Question

How do you simplify the expression $\dfrac{{{\tan }^{2}}x}{\sec x+1}$?

Answer 1

We know that we can write ${{\tan }^{2}}x$ as ${{\sec }^{2}}x-1$. Then we can apply the formula ${{a}^{2}}-{{b}^{2}}=\left( a+b \right)\left( a-b \right)$ we can assume sec x as a and 1 as b then apply the formula to simplify the equation and we have to take care of the fact that denominator can not be equal to 0.

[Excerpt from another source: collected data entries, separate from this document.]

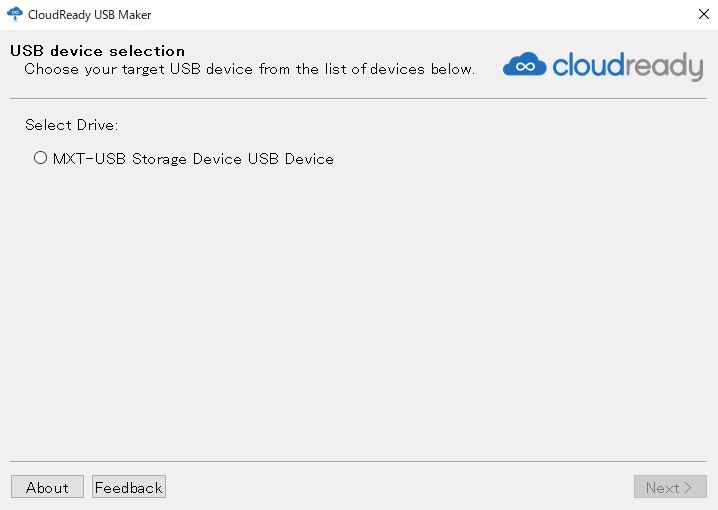Click the CloudReady USB Maker title text
This screenshot has width=718, height=510.
click(x=90, y=15)
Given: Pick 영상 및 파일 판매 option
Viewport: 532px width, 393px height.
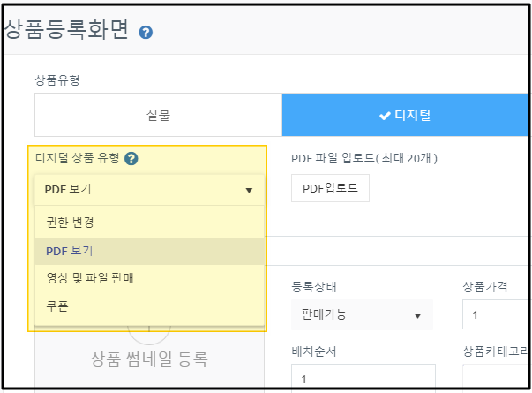Looking at the screenshot, I should click(x=90, y=279).
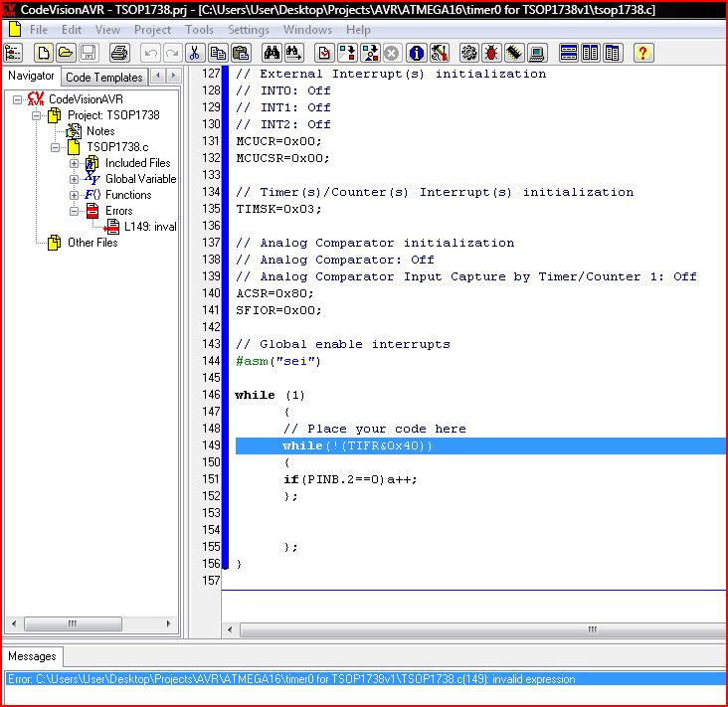Click the New file toolbar icon
Image resolution: width=728 pixels, height=707 pixels.
click(44, 53)
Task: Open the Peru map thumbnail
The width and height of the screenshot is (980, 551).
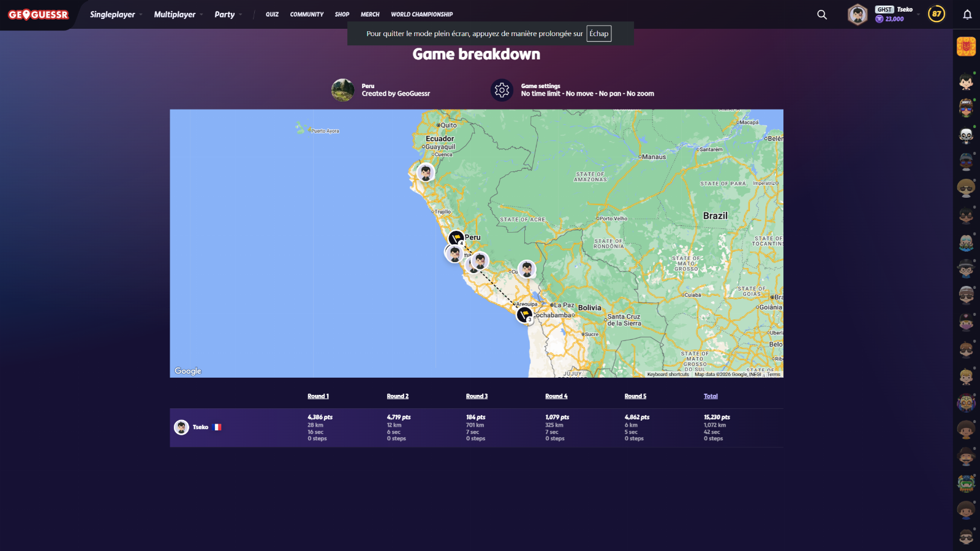Action: point(342,90)
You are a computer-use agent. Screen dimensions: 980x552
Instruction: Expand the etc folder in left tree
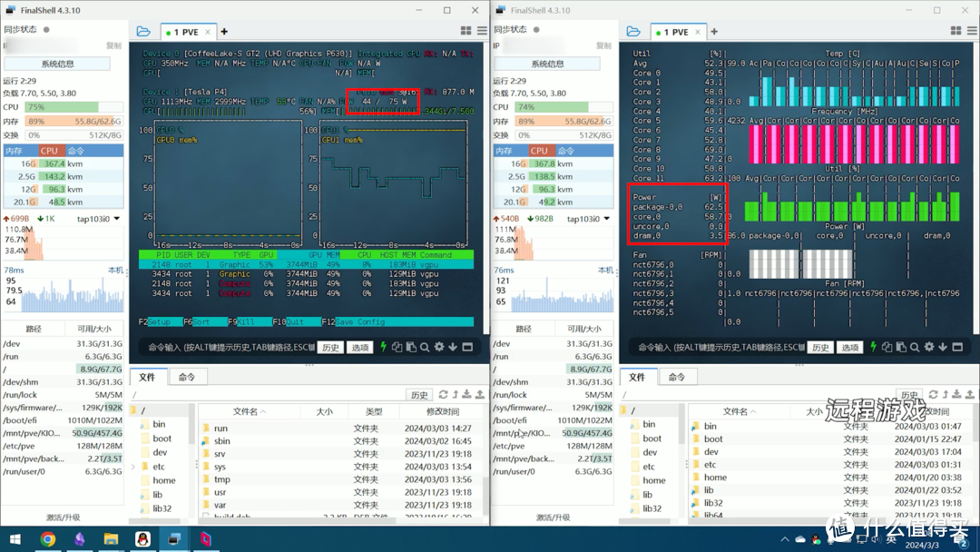point(134,467)
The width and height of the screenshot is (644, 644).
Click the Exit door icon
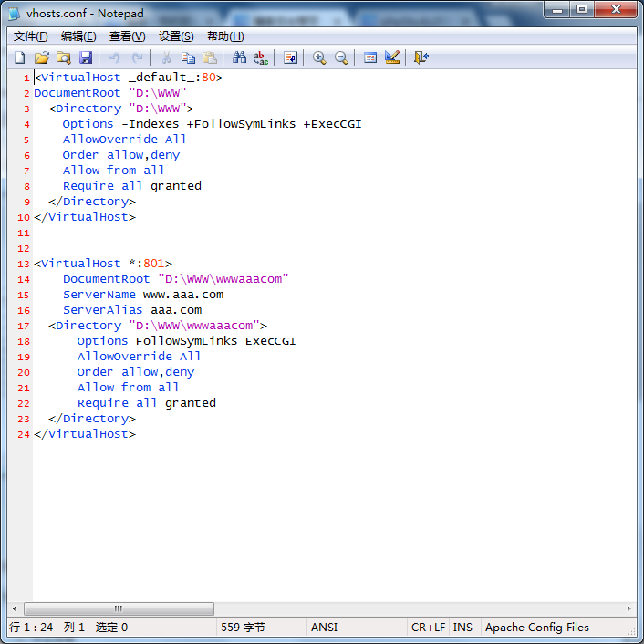tap(421, 57)
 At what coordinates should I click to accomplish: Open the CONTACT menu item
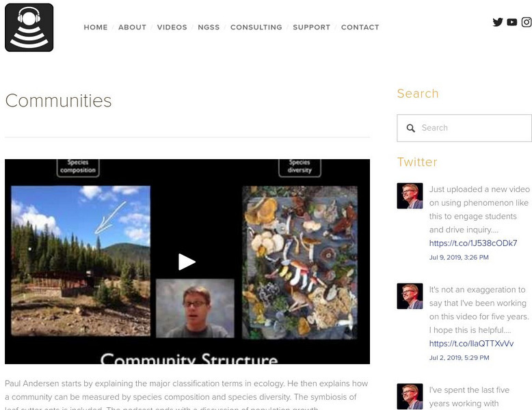[360, 27]
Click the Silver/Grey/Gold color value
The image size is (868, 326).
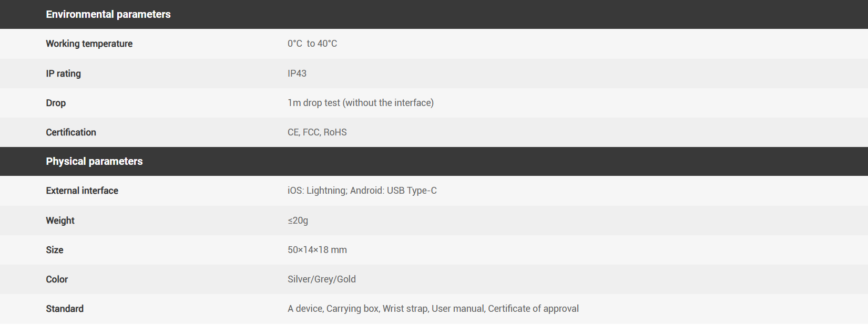[321, 279]
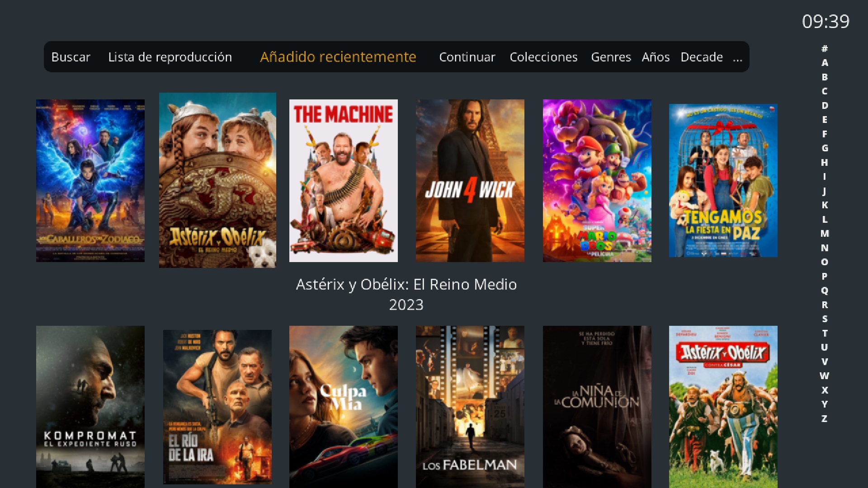
Task: Open the Continuar section
Action: click(x=467, y=57)
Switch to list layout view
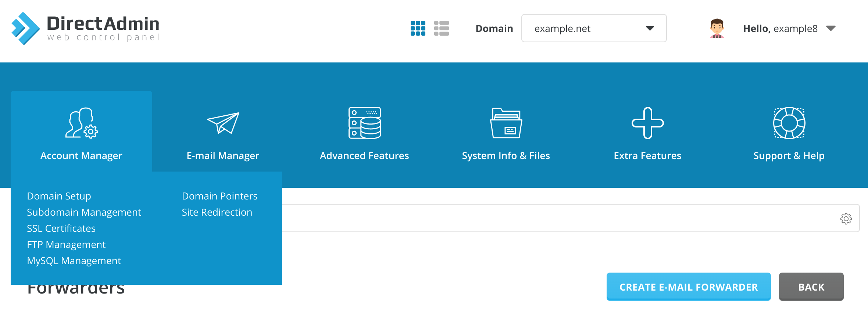This screenshot has width=868, height=313. [x=441, y=28]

Complete step by step answer:
The given expression that we have simplify is $\dfrac{{{\tan }^{2}}x}{\sec x+1}$
We can see the numerator is tan x we can write square of tan x as ${{\sec }^{2}}x-1$
$\dfrac{{{\tan }^{2}}x}{\sec x+1}=\dfrac{{{\sec }^{2}}x-1}{\sec x+1}$
We know the algebraic formula ${{a}^{2}}-{{b}^{2}}=\left( a+b \right)\left( a-b \right)$
So now we can take sec x as a and 1 as b and apply the formula
$\Rightarrow \dfrac{{{\tan }^{2}}x}{\sec x+1}=\dfrac{\left( \sec x+1 \right)\left( \sec x+1 \right)}{\sec x+1}$
We can see that the denominator is equal to $\sec x+1$ and there is one $\sec x+1$ so we can cancel the terms
$\Rightarrow \dfrac{{{\tan }^{2}}x}{\sec x+1}=\sec x-1$ where sec x is not equal to -1 or x is not equal to $\left( 2n+1 \right)\pi$ where n is an integer

Note:
We can see that there is a mention at end of answer that sec x can not be -1 , this because we simplifies the equation by cancelling the term $\sec x+1$ , if the value of sec x is 0 then 0 can not be cancelled out, we can not cancel out 0 in numerator and denominator.
The value of $\dfrac{{{\tan }^{2}}x}{\sec x+1}$ will not be equal to $\sec x-1$ when sec x is -1. The value $\sec x-1$is -2 when sec x is -1 but the value of $\dfrac{{{\tan }^{2}}x}{\sec x+1}$ is $\dfrac{0}{0}$ when sec x is -1. The value of $\dfrac{0}{0}$ is not defined.